Видно было, что их тоже одолевает усталость и дает себя знать долгое пребывание в атмосфере, обедненной кислородом. То, что в этом полете сделал экипаж, лежит за пределами человеческих сил. Надо дать ребятам хоть немного времени на отдых. Жаль только штурмана Виктора Семенова, его подменить некому...
Я сел в кресло, взял управление на себя. Когда вернулись в кабину те, кто попил чай, отпустили Волкова. И на подходе к «Мирному» мы снова были готовы к посадке в условиях ограниченной видимости, пурги и болтанки. Когда мы спустились на высоты ниже 2000 метров, Сухондяевскому стало легче — лицо порозовело, ушли серость и синева...
Как только мы приземлились, Володю перенесли в вездеход, который уже ждал нас, и увезли к врачам. В кабину поднялся начальник станции. Пожал всем руки, обнял меня:
— Вездеходчики передали, что вы совершили невозможное. Спасибо. Думаю, вас надо представить к государственным наградам за этот подвиг.
Я усмехнулся:
— Дай вам Бог, защитить нас, когда с летной работы начнут снимать. Нарушений найдут столько, что пилотские свидетельства отберут, а не то, что наград удостоят...
— Не может быть!
— Может, — сказал я. — Пора домой, завтра летим на «Восток».... Позже, анализируя этот полет, я пришел к выводу, что он был одним из самых сложных не только в моей летной биографии, а вообще — в истории полетов в высоких широтах. Каким-то непостижимым образом Антарктида создала ситуацию, в которой воедино сплелись смертельная угроза человеческой жизни, крайне тяжелые погодные условия, необходимость и вездеходчикам, и нашему экипажу работать длительное время на пределе возможностей техники и человеческих сил. Любой сбой, малейшая ошибка в работе могли привести к непоправимым последствиям, а не случились они лишь потому, что этот полет я просчитал в десятках, если не в доброй сотне вариантов. Еще раз добрым словом помянул экипаж — мастерство и выдержка каждого позволили сделать нам то, что казалось невозможным.

┄┄┄┄┄┄┄┄┄┄

● Что нужно сделать:
Куда, согласно тексту о полете в Антарктиде, экипаж должен был лететь на следующий день после посадки в «Мирном»?

┄┄┄┄┄┄┄┄┄┄

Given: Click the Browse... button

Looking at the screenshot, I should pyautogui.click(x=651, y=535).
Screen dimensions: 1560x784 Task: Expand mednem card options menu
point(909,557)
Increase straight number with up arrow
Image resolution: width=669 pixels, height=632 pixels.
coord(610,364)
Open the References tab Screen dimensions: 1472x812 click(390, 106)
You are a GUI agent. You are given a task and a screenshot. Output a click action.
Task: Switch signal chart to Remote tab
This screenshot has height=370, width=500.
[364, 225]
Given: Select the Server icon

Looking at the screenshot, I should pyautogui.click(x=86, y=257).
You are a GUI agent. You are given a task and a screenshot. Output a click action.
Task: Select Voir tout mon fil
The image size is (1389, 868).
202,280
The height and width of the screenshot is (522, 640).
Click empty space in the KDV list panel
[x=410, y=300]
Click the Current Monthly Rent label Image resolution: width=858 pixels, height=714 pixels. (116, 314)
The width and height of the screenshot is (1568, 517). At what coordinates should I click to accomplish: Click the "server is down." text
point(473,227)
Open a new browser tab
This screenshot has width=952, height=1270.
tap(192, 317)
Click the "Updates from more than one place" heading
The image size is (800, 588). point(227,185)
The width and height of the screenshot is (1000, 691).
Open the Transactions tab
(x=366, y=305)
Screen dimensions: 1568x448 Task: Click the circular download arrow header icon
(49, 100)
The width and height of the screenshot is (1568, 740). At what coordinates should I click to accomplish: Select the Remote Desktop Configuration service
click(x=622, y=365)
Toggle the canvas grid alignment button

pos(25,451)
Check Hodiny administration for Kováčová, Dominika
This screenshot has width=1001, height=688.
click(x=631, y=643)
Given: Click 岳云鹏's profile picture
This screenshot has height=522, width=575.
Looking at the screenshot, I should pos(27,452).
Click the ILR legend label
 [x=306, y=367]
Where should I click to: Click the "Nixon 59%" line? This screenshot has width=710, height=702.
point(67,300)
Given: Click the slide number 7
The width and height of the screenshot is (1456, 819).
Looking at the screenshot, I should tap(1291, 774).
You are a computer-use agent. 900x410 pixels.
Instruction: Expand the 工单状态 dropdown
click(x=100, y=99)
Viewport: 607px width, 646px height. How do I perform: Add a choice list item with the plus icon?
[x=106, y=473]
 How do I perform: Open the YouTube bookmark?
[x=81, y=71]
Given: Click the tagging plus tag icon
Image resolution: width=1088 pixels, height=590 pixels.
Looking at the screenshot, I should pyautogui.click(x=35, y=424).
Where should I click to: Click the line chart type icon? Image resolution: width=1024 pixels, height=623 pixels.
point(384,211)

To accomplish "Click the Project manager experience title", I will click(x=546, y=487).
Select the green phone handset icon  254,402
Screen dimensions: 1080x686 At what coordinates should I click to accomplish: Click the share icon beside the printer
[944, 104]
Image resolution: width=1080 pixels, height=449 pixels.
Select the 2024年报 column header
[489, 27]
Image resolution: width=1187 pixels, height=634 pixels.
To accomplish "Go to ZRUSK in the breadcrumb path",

┄┄┄┄┄┄┄┄┄┄

● Результат выполнения:
На «Восток».